08 março, 2006

Engels Pergunta...

É sabido que, enquanto Marx ficava responsável pela elaboração teórica do socialismo científico alemão, a Engels cabia, nos periódicos de então, rebater as idéias que se opusessem à teoria marxista. Isso se deu inclusive após a morte de Marx, como é o caso de dois artigos que Engels escreveu em resposta às invectivas de um proudhoniano alemão, concernentes ao problema da moradia do trabalhador industrial.

Em dado momento, claramente perturbado com a possibilidade da existência de uma justiça eterna que, segundo Proudhon, deveria reger todo o processo revolucionário, Engels admite:
Esta "idea de justicia de la revolución" es para mí un enigma.
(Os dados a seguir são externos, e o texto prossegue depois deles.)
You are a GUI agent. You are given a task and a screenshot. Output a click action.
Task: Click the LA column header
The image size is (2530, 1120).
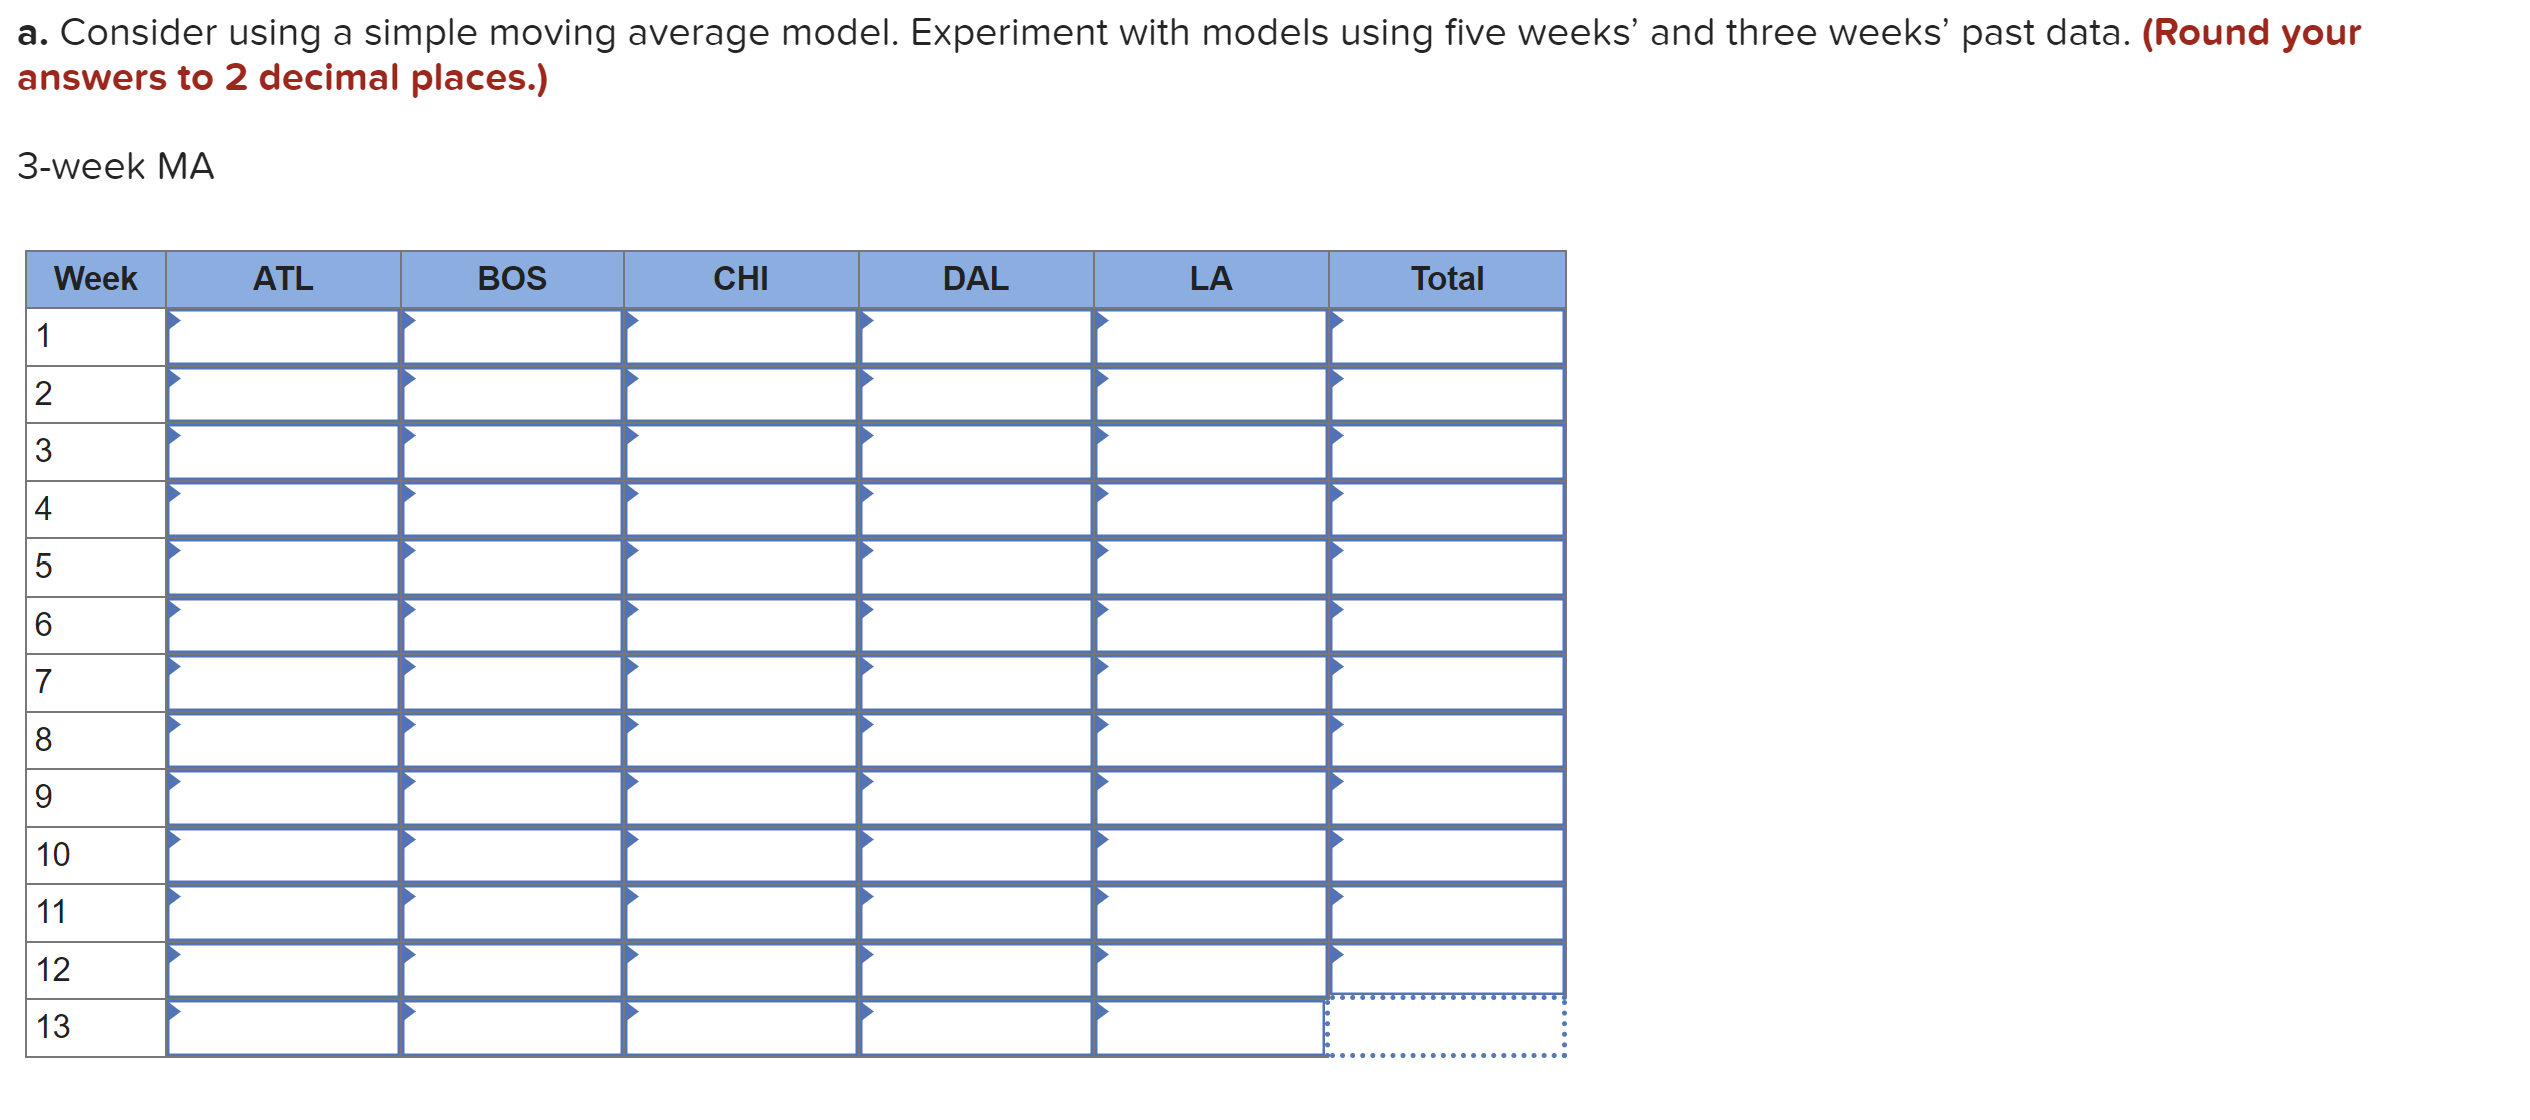1210,279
Cierto que Proudhon hace de "la revolución" una especie de divindad que encarna y cumple su "justicia", pero (...)
E, mais adiante, pergunta:
Hemos oído hablar de personas que están "en el cristianismo, en la fe verdadera, en gracia de Dios," etc. Pero ¿"estar" en la revolución, el más agitado de los movimientos? ¿Es que "la revolución" es una religión dogmática en la que haya que creer?
E, no final das contas, Marx e Engels padecem do mesmo mal que tanto condenam: criaram um dogma. É o que observa Edmund Wilson em seu To The Finland Station. Tentaram criar a ciência do comportamento humano, a ciência da própria realidade, isto é, a divindade em seu estado mais completo. Engels adverte que representa um exercício por demais subjetivo querer saber como o proletariado resolverá o problema da moradia: se por uma desapropriação imediata ou gradativa das residências de classe superior. Em outras palavras: melhor deixar a discussão para depois da revolução. Que nunca veio.

Lewis Mumford, no mesmo livro que comentei há alguns dias, mostra que mesmo numa conjuntura revolucionária a idéia da desapropriação redundaria ineficaz:
Noutras palavras, até mesmo aquele crítico revolucionário não se dava conta do fato de que as moradias de classe superior eram, mais frequentemente do que se imagina, intoleráveis supercortiços. A necessidade de aumentar as disponibilidades de habitação, de expandir o espaço, de multiplicar o equipamento, de proporcionar facilidade comunais, era muito mais revolucionária nas suas exigências do que haveria de ser qualquer tola desapropriação das residências ocupadas pelos ricos. Esta última noção nada mais foi que um gesto impotente de vingança: a primeira exigia uma completa reconstrução de todo o ambiente social - uma reconstrução como esta em cujo limiar o mundo talvez se encontre hoje em dia, embora até mesmo países adiantados como a Inglaterra, a Suécia e os Países Baixos não tenham ainda apreendido todas as dimensões dessa mudança urbana.
Engels pergunta e, em tempo, obtém sua resposta.